Good research data management is a vital component of academic practice. Part of this is the principle that the data used to develop the arguments and outcomes of your research should, where possible, be effectively stored, preserved and usable. Bodleian Libraries are running a workshop that introduces the University’s research data policy, outlines the practical impact this will have on the work of researchers, and looks at some of the tools in preparation to meet the requirements as well as services that are already available. This workshop is not only essential during your DPhil but will be invaluable if you plan to continue in research as a career.
Key topics to be covered:
Common dangers and pitfalls of digital data
Effective organisation of your data
Getting the most from your data and producing a data management plan
Data creation and funder requirements
Preserving data; embargoes and access restrictions
Oxford based tools for research data management (RDM)

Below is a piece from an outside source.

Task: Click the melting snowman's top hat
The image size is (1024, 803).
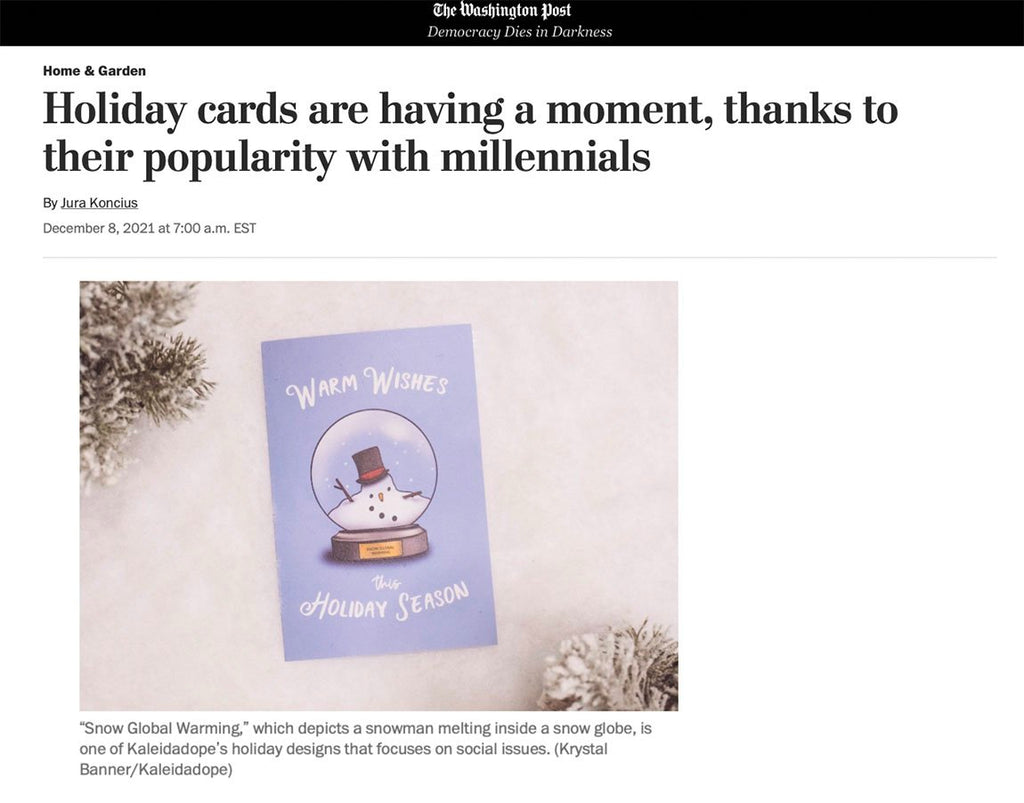Action: pos(370,464)
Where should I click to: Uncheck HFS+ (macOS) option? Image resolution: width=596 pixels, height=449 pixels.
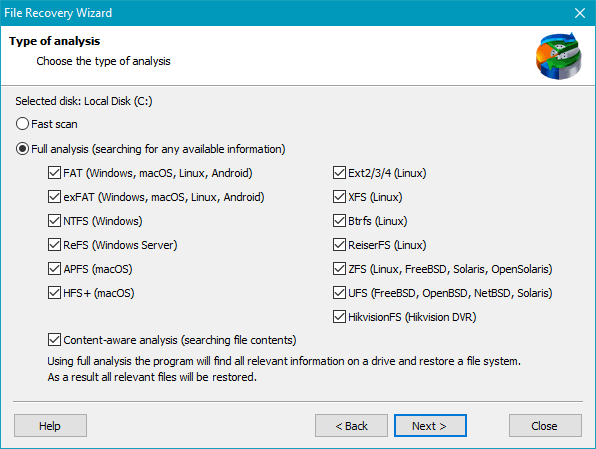click(54, 293)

In order to be eligible for the next REF, the final peer-reviewed version of journal articles and conference papers (with an ISSN) must be deposited in an open access repository within three months of acceptance for publication. HEFCE’s requirements are designed to ‘increase substantially the amount of scholarly material that is made available in an open-access form’.

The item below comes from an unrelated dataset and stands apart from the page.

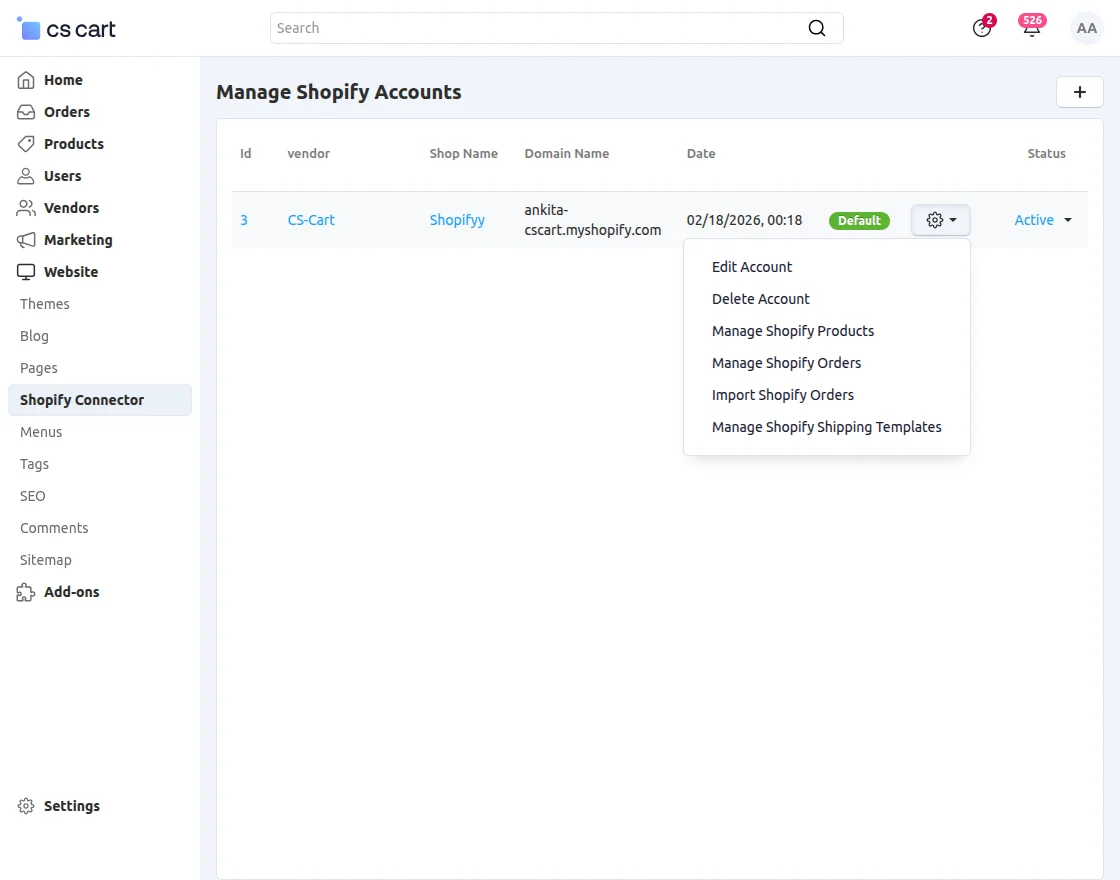Viewport: 1120px width, 880px height.
Task: Choose Import Shopify Orders menu entry
Action: point(782,395)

Bodleian Libraries run monthly briefings on open access publishing and Oxford’s position. These briefings are aimed at researchers and academics, research support staff, administrators and librarians. Key topics include:
• Introduction – What is open access?
• Key terms – Gold, Green, APCs
• How to find out about research council or funder requirements
• How to find out what your publisher will allow
• Green route – how to deposit in ORA
• Gold route and how to claim for APCs
• HEFCE policy for next REF
• New developments, including ORCID researcher IDs
• Where to get more help
Are you a research postgraduate in the Medical Sciences? Looking for high impact journals and conferences? Need to demonstrate research impact? Wondering about your h-index?
Being able to identify high impact journals and to measure and demonstrate your own research impact and h-index are key skills which are increasingly important when applying for funding and in some case research positions. One way of measuring impact is to count, track and anaylse citations to published works. A number of tools exist to facilitate this but can be tricky to use.

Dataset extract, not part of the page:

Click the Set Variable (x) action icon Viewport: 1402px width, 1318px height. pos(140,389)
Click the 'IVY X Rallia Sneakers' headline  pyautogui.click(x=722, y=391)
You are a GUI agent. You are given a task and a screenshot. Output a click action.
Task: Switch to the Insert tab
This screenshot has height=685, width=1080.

Bodleian Libraries will be running our workshop ‘iSkills for the Medical Sciences Division: Research Impact – citation analysis tools’ on Thursday 16th March, 10.00-11.30, to help you to use citation data to measure and demonstrate impact. We will be covering Journal Citation Reports, CiteScore Journal Metrics, Web of Science, Scopus, Google Scholar, Essential Science Indicators, Altmetrics and ORCID and will look at how to find highly cited journals and conferences as well as how to measure the impact of individual researchers including calculating the h-index.
This session is for researchers, research support staff and research postgraduates in the Medical Sciences.
Struggling with your in-text citations/footnotes or bibliography? Keep on top of it all with reference management software. Not sure which package to use? Come one of our introductory sessions. We will give an overview of how reference management works, explore the pros and cons of a wide range of reference management packages and give you the opportunity to try out five different packages so that you can work out which one is best for you. The packages included are RefWorks, EndNote, Zotero, Mendeley, and ColWiz.